E ci rimango male anche io.

Quindi un po' ho smesso, do qualche informazione per le direzioni, quando posso, ma non mi ci metto più molto a chiacchierare... e mi dispiace, perché mi piacerebbe molto avere amici stranieri con cui chiacchierare di tante cose."

 

Non ci avevo mai fatto caso.

Eppure è una cosa così naturale...

quante volte, anche io, senza pensarci, ho chiesto a mia moglie riguardo dettagli storici, culturali, tradizionali e religiosi... è ovvio che non poteva rispondermi.

Ma mia moglie prendeva il cellulare, cercava in rete, e mi dava una prima risposta per soddisfare un minimo la curiosità che nasceva, in realtà, anche in lei.

Ma, oggettivamente, se penso al mio me stesso di qualche anno fa, in Italia, magari mentre sto andando a lavorare, in una strada percorsa anche migliaia di volte, ma sempre pensando ai fatti miei... se mi immagino fermato da una coppia di turisti che, indicandomi una chiesa o un museo, mi chiedessero "in che anno è stata edificata?"
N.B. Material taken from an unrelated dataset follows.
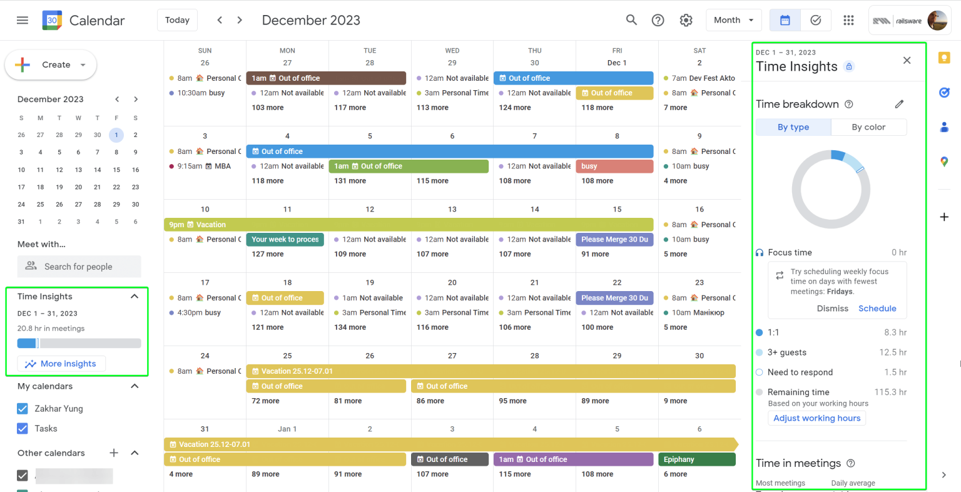Open the main hamburger menu

point(22,19)
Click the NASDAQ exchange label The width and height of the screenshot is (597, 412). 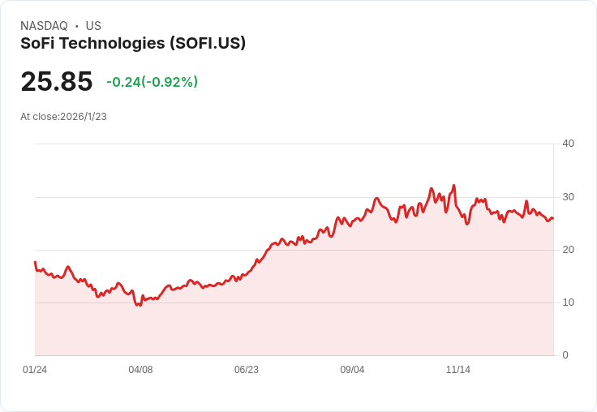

Io non avrei potuto rispondere, in alcun modo.

Allora sarei stato etichettato come ignorante.

 Ignoranza s. f. [dal lat. ignorantia].

  1. Con sign. ristretto, l’ignorare determinate cose, per non essersene mai occupato o per non averne avuto notizia 
  2. Più comunemente, la condizione di chi è ignorante, cioè privo d’istruzione
  3. Mancanza di educazione, villania

 (Treccani)

 

Se guardiamo alla prima definizione, allora si, lo ammetto, sono un ignorante.

E, con me, temo, anche tanti, se non quasi tutti, gli italiani che non abbiano compiuto studi storici, religiosi e riguardanti culture e tradizioni. Ovvero, praticamente, a parte una manciata sparsi nel tempo, tutti.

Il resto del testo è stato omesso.